Sunday, November 17, 2013

"The Book Thief" gives a look at civilian life in Nazi Germany, and as to what made people tick

The Book Thief”, by Brian Perival, based on the novel by Markus Zusak (and Australian who seems quite young for such subject matter), renders a close up look at what it was like to live as a Gentile in Nazi Germany before and during World War II, and it gives some insight into why people thought and behaved the way they did.
A young girl Liesel (Sophe Nelisse), adopted with her brother by a kindly shoemaker Hans (Geoffrey Rush) and his wife in the mid 1930s,  helps shelter (after “Crystal Night”) a very appealing young Jewish man Max (Bem Schnetzer), who seems sickly at first but gradually regains strength after a couple of close calls.  The Nazi establishment gradually lowers the boom on private citizens, making them attend patriotic rallies outdoors in the town square and then inspecting homes and basements.  
One gets the impression that the people really believed that they had to hang together to survive and then prosper in a world of “enemies”.  Yet, Hans and his family (with Emily Watson) quickly realize there is something that doesn’t make sense about the rampant anti-Semitism.
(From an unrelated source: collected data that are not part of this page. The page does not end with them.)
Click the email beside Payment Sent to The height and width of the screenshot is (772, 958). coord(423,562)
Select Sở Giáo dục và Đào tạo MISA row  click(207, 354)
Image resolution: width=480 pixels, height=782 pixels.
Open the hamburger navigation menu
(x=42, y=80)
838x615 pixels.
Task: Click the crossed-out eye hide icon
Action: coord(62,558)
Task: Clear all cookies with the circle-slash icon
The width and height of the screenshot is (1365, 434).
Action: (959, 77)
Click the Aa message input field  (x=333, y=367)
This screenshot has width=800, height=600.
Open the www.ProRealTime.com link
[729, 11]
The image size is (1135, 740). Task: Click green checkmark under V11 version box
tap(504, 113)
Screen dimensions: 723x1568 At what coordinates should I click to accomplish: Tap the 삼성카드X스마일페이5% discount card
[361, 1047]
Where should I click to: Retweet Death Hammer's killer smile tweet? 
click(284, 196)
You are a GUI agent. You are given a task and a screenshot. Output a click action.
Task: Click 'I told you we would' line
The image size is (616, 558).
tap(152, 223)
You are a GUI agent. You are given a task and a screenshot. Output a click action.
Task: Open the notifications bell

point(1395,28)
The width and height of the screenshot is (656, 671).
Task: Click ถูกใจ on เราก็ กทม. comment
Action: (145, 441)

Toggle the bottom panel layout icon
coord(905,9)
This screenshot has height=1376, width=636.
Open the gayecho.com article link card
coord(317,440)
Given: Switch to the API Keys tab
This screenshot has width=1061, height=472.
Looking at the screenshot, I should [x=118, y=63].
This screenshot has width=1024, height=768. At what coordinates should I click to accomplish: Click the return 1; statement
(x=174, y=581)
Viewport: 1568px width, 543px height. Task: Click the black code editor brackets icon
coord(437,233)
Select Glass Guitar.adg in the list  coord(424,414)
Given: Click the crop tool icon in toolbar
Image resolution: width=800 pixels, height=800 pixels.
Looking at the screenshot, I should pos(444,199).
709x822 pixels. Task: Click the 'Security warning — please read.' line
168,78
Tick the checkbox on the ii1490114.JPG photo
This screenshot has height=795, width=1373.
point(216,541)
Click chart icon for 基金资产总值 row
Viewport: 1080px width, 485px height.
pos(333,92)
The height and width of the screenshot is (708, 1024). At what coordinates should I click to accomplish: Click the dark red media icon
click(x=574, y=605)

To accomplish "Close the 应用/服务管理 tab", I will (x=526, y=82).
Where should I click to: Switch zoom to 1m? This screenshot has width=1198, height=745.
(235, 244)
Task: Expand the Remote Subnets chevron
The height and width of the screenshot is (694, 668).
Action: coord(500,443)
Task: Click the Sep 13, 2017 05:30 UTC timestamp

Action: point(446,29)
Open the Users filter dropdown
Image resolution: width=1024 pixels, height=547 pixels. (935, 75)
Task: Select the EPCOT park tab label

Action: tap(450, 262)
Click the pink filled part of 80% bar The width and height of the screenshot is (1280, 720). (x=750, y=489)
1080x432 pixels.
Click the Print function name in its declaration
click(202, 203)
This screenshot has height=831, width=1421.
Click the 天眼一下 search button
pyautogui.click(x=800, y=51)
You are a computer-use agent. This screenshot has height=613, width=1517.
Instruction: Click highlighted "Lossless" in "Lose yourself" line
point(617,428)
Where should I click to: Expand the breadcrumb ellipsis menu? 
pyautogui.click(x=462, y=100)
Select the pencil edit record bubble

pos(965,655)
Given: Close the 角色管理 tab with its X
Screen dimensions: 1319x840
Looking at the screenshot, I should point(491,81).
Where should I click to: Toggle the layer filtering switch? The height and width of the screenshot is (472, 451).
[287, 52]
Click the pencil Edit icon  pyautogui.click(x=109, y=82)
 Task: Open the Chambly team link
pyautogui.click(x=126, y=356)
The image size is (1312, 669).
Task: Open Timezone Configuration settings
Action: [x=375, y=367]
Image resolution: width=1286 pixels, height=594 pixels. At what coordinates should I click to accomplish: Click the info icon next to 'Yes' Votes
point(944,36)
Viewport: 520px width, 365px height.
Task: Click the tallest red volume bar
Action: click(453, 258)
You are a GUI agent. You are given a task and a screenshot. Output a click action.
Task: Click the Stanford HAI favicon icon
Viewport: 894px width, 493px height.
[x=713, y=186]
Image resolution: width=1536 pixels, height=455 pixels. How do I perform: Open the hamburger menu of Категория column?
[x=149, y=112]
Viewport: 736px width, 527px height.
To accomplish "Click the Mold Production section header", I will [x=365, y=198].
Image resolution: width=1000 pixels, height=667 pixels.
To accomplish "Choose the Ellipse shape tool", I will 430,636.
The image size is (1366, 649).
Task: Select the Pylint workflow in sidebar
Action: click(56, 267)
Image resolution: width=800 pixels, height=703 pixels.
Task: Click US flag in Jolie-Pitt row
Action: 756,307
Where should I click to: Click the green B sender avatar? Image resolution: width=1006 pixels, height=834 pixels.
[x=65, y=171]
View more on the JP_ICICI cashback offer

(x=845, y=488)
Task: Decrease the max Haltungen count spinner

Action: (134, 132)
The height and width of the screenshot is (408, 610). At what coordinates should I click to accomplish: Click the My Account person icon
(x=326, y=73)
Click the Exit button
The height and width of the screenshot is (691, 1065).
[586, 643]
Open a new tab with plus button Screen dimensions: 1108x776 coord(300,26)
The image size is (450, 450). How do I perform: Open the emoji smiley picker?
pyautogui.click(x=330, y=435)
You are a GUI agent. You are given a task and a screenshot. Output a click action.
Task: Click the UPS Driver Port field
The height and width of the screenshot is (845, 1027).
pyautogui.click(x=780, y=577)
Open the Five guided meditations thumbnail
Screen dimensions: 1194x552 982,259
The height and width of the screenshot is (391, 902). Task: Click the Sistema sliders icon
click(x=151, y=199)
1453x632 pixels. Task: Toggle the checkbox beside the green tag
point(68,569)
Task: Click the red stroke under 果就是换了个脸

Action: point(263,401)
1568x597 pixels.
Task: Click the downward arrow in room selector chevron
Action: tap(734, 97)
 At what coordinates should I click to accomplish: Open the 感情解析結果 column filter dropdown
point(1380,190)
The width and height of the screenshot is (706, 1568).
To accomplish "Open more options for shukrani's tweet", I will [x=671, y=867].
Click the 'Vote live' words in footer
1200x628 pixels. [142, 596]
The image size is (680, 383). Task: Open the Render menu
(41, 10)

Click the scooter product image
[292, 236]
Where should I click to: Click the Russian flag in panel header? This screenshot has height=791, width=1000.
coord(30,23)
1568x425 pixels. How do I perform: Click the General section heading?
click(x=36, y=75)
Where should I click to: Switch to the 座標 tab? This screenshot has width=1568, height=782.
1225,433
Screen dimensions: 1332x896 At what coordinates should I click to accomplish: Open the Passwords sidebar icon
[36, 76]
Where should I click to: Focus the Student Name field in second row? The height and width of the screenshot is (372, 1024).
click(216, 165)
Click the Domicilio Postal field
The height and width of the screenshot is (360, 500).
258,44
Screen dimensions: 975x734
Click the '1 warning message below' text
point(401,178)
The patriotic songs are telling. One is the song of “National Socialism”, and another is based on the slow movement of one of Joseph Haydn’s string quartets. 
Liesel has learned to read from her adoptive father, who has written part of a dictionary on the basement wall.  Max enhances her love of learning, saying that what distinguishes a living from an inert thing is just a word. Today, we would say that is DNA.  Liesel takes to “stealing” books from a local burger’s home.  Maybe there’s no public library, where “it’s free”.
Eventually, war comes to their town, which is bombed and destroyed, leaving the people to rebuild their lives like everyone else after liberation by the Allies.
The film, from Baselberg Studios, is released under the regular 20th Century Fox trademark than Searchlight, which is more commonly used for overseas-sourced films.  Nevertheless, this first weekend, the film is showing mostly in “arthouses”.  I saw it at the Angelika Mosaic in Merrifield, VA before an almost sold-out Sunday afternoon crowd in a big auditorium.
The official site is here

The rather gentled original music score is by John Williams.  The narrator is Roger Allam, and the film opens and closes with images clouds from above. 

The theater also showed a 3-minute short, "Porsche", about making a model of the car from ice.